Ukulele yang sedang diperbaiki senarnya malah terputus menjadi dua. Karena tersangkut lantas terjatuh. Astaga! Malang sekali bocah dekil ini. Sisa cat ukulele itu sudah berwarna kumal, banyaknya malah terkelupas. Kayu ukulele itu pun sudah tidak mulus, karena seringnya digigiti tikus-tikus yang nakal. Iseng menjaili.

"Ada apa ini?" Dari kejauhan Ibu datang, selesai membereskan cucian milik keluarga PNS. Adalah sudah tiga tahun Ibu menjadi seorang pembantu di rumah tersebut. Waktu kerjanya hampir sama dengan kerja matahari.

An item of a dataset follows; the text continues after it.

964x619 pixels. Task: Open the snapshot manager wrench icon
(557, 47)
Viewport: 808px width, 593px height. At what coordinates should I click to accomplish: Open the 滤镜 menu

Sekitar matahari pagi beranjak hingga selepas matahari tumbang di ufuk barat. Dengan langkah gontai Ibu memperulur kondisi buruk di rumah itu. Pakaian daster corak bunga yang dekil dan robek karena tersangkut paku, lembab. Sisa keringat hasil kerja keras seharian yang perlahan mengering. Ciput yang dikenakannya sudah berubah warna. Dulu putih muda, sekarang putih tua. Atau apalah itu untuk mendeskripsikan warna kotornya.

"Kau tanya saja pada anak tidak tahu diuntung ini! Sudah muak aku memarahi dia sepanjang maghrib ." Bapak bersungut-sungut. Lantas pergi dengan sisa marah nya. Rambut separuh berubannya tertimpa cahaya senja. Berkilauan memasuki rumah.

"Ada apa, Nak? Kau bermasalah apa lagi?" Dengan bijaknya, Ibu meraih ukulele usang milik Pilar. Sesekali ciput dekilnya melorot karena karetnya sudah longgar, tidak berfungsi baik.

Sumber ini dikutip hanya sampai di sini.